Monday, July 9, 2007

Don't Wake the Giant

Right now I am sitting in strategic management class. I don't know if it's the nature of the class or the idiots in it, but everyone (of the 80 students) has got to add their stupid little anecdotal irrelevant personal stories to every case and example. It lengthens the class by approximately one hour. I do not want to spend an extra hour with you oxygen stealers.

Here's a sample: Discussing Home Depot strategy, and some attention whore in the front row raises her hand and talks about how terrible Home Depot was because they screwed up her microwave.

I gave her a look that said, "Hey crazy face, what the HELL does this have to do with corporate strategy and marketing?"

Somehow, this devolves into a symposium of whining about shitty customer service. Some dude starts kvetching about his tv from Sony. Snore.

All of this whining...wakes the giant.

The giant is a very annoying guy with some warped opinions. He is about 7 feet tall and covered in facial hair. He talks loudly and for what seems like an eternity. Whenever there is a class discussion he has to share some freak ideology and present it as accepted law. There was the corporate lettuce farming conspiracy, and the statement that "If you slap an American label on it, the Chinese will buy anything."

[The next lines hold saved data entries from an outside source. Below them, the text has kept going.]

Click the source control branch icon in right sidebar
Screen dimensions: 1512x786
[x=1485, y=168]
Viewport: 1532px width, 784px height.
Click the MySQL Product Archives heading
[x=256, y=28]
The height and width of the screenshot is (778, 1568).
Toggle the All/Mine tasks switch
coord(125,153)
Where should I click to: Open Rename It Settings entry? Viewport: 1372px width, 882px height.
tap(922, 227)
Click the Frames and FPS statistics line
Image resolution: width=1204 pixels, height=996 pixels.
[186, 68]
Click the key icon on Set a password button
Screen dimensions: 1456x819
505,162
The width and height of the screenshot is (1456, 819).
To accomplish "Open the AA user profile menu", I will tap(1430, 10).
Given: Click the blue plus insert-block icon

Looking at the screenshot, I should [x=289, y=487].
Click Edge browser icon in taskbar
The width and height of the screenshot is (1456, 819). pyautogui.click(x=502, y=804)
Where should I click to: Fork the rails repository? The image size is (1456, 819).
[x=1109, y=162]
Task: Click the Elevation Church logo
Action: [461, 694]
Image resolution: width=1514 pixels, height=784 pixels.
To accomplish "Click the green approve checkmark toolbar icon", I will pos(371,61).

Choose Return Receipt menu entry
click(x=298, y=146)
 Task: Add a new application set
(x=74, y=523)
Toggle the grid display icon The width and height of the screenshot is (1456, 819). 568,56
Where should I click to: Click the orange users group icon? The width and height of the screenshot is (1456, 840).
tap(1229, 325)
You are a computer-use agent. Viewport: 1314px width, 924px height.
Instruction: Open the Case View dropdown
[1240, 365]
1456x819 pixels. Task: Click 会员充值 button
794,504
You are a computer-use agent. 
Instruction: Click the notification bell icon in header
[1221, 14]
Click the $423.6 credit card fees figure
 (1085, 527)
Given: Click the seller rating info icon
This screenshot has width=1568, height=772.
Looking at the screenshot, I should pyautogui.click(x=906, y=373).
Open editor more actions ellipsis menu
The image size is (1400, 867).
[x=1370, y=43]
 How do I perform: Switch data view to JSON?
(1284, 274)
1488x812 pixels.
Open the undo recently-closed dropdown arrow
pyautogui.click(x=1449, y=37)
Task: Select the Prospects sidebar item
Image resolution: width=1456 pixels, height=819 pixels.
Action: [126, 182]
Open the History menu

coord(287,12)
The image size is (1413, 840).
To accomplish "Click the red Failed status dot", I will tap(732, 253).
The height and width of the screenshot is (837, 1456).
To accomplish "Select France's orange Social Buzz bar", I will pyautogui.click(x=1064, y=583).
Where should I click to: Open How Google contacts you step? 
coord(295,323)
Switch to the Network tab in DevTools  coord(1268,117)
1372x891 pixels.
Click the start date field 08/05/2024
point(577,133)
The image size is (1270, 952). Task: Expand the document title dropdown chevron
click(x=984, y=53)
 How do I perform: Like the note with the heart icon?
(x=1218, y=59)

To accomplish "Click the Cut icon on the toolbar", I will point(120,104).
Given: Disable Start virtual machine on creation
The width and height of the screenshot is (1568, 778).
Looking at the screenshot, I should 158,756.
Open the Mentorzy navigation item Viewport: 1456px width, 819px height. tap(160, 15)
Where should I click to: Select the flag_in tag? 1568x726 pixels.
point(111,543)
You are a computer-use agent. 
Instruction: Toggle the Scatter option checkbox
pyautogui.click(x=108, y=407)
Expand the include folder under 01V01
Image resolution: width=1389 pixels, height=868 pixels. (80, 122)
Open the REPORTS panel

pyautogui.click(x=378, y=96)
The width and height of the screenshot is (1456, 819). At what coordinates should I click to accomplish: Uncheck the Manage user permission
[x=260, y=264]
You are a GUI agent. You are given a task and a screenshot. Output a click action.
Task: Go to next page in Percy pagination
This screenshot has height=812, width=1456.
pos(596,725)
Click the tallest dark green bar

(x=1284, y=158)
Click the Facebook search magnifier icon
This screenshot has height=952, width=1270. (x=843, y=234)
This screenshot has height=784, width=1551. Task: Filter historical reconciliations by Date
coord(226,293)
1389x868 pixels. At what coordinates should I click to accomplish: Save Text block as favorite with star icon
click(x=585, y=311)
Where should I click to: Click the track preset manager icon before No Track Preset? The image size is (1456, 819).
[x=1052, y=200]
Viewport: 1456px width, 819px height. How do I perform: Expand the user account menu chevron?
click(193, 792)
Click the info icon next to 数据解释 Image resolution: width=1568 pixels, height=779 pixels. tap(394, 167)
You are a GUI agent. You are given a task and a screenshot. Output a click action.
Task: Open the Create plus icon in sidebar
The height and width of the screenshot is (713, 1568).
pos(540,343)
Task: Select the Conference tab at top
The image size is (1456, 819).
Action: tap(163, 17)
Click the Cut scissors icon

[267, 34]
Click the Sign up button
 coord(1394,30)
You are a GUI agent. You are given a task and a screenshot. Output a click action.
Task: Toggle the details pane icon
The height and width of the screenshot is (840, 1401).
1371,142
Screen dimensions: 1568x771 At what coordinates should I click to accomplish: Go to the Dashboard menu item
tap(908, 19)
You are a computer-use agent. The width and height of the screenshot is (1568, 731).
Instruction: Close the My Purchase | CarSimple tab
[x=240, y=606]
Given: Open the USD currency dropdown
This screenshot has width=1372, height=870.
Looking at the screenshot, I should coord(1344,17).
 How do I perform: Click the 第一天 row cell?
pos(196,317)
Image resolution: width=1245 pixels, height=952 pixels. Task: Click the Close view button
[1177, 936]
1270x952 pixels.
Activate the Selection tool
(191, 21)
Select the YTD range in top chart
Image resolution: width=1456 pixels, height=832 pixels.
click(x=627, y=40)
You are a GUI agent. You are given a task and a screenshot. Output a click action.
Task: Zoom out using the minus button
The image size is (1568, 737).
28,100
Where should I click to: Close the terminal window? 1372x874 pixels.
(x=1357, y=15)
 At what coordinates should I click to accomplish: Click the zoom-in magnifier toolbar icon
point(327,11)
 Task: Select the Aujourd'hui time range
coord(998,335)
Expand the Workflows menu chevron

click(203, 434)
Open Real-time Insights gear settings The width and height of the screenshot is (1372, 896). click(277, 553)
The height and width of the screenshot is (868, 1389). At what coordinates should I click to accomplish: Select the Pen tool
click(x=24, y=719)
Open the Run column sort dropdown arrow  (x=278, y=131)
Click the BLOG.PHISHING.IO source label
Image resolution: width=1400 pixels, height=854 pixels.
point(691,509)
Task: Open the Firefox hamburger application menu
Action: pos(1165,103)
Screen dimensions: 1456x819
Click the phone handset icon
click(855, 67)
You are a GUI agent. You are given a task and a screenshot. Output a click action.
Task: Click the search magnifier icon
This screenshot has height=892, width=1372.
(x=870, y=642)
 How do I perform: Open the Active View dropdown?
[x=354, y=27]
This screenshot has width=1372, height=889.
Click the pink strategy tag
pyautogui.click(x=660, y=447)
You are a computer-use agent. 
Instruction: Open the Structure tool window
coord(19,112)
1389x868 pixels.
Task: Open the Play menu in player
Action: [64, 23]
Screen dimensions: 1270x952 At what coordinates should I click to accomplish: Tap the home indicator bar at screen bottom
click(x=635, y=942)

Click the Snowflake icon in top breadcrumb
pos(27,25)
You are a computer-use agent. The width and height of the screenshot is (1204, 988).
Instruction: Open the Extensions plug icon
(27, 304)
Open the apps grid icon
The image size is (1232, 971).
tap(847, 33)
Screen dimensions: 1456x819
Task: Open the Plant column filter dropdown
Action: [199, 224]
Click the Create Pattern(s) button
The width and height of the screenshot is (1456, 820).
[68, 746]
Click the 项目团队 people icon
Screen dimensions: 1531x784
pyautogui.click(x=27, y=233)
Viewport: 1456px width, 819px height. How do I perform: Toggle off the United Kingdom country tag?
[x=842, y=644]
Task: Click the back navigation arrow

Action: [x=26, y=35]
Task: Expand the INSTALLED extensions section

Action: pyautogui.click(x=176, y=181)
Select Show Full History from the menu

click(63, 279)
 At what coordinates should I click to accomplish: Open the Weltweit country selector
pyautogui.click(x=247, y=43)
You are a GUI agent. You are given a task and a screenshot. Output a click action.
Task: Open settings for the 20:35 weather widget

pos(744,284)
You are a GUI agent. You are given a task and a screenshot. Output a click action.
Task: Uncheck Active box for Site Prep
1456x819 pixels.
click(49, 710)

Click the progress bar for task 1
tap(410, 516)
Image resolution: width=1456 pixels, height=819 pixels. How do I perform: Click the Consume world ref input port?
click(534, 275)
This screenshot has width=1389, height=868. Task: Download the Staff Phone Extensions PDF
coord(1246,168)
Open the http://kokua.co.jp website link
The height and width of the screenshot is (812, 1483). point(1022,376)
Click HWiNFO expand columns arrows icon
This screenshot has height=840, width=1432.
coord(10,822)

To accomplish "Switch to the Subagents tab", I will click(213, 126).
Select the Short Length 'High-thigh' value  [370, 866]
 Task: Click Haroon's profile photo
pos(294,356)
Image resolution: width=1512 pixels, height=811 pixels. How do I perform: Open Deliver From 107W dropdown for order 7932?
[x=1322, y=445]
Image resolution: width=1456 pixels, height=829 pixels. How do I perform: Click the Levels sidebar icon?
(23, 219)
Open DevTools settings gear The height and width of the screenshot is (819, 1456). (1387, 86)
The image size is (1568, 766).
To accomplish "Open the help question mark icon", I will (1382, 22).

The giant wakes and does not bother to raise his hand, just interrupts the prof, talking about Wal Mart.

"Take Wal Mart for example. You don't shop at Wal Mart because you want to. You shop at Wal Mart because you HAVE TO. But I don't buy my suits there no no. I buy my ties at Macy's."

After some more incoherent rambling, the giant finally slumbers again...until next time.

Oh PS -- some guy showed up and his wife just had a baby this evening. And he comes to CLASS?? What a loser. I bet his wife is so proud she married such a loving and caring guy.